Stated task:
Render every line of the items below as a JSON list of strings, one string per line, skipping any blank lines.

(Stored data entries)
━━━━━━━━━━━━━━━━
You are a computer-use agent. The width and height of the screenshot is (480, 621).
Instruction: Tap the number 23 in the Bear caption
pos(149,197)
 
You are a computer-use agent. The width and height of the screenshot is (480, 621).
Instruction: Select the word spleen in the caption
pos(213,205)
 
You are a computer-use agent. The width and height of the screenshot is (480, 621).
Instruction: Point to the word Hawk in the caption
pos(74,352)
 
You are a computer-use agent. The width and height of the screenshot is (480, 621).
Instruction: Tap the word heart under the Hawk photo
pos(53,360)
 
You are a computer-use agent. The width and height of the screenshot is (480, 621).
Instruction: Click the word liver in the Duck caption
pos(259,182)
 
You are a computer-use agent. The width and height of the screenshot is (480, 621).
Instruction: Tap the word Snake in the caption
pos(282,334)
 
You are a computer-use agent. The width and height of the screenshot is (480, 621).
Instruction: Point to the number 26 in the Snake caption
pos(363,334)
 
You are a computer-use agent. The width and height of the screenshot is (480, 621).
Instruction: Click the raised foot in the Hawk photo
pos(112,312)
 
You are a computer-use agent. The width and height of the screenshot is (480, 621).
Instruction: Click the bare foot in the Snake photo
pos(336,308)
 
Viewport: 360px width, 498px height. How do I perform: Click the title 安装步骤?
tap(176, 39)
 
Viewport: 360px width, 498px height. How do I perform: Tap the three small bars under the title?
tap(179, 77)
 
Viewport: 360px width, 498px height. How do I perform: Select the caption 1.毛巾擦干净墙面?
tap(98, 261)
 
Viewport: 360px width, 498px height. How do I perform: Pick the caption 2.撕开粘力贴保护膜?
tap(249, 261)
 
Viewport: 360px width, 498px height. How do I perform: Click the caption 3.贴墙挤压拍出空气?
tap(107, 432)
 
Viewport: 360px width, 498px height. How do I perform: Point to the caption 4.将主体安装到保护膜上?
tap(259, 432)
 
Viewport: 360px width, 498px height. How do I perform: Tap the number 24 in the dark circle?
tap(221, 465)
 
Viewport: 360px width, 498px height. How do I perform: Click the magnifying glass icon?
━━━━━━━━━━━━━━━━
Exercise answer:
[
  "You are a computer-use agent. The width and height of the screenshot is (480, 621).",
  "Instruction: Tap the number 23 in the Bear caption",
  "pos(149,197)",
  "You are a computer-use agent. The width and height of the screenshot is (480, 621).",
  "Instruction: Select the word spleen in the caption",
  "pos(213,205)",
  "You are a computer-use agent. The width and height of the screenshot is (480, 621).",
  "Instruction: Point to the word Hawk in the caption",
  "pos(74,352)",
  "You are a computer-use agent. The width and height of the screenshot is (480, 621).",
  "Instruction: Tap the word heart under the Hawk photo",
  "pos(53,360)",
  "You are a computer-use agent. The width and height of the screenshot is (480, 621).",
  "Instruction: Click the word liver in the Duck caption",
  "pos(259,182)",
  "You are a computer-use agent. The width and height of the screenshot is (480, 621).",
  "Instruction: Tap the word Snake in the caption",
  "pos(282,334)",
  "You are a computer-use agent. The width and height of the screenshot is (480, 621).",
  "Instruction: Point to the number 26 in the Snake caption",
  "pos(363,334)",
  "You are a computer-use agent. The width and height of the screenshot is (480, 621).",
  "Instruction: Click the raised foot in the Hawk photo",
  "pos(112,312)",
  "You are a computer-use agent. The width and height of the screenshot is (480, 621).",
  "Instruction: Click the bare foot in the Snake photo",
  "pos(336,308)",
  "Viewport: 360px width, 498px height. How do I perform: Click the title 安装步骤?",
  "tap(176, 39)",
  "Viewport: 360px width, 498px height. How do I perform: Tap the three small bars under the title?",
  "tap(179, 77)",
  "Viewport: 360px width, 498px height. How do I perform: Select the caption 1.毛巾擦干净墙面?",
  "tap(98, 261)",
  "Viewport: 360px width, 498px height. How do I perform: Pick the caption 2.撕开粘力贴保护膜?",
  "tap(249, 261)",
  "Viewport: 360px width, 498px height. How do I perform: Click the caption 3.贴墙挤压拍出空气?",
  "tap(107, 432)",
  "Viewport: 360px width, 498px height. How do I perform: Point to the caption 4.将主体安装到保护膜上?",
  "tap(259, 432)",
  "Viewport: 360px width, 498px height. How do I perform: Tap the number 24 in the dark circle?",
  "tap(221, 465)",
  "Viewport: 360px width, 498px height. How do I perform: Click the magnifying glass icon?"
]